-------- Material for this task --------

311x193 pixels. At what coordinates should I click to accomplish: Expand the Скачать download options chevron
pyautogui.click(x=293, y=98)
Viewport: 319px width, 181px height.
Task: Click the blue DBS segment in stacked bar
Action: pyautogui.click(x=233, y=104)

--------

▸ **Exercise details**
Print the entries above exactly as they were written, down to the last line.

▸ **Exercise response**
311x193 pixels. At what coordinates should I click to accomplish: Expand the Скачать download options chevron
pyautogui.click(x=293, y=98)
Viewport: 319px width, 181px height.
Task: Click the blue DBS segment in stacked bar
Action: pyautogui.click(x=233, y=104)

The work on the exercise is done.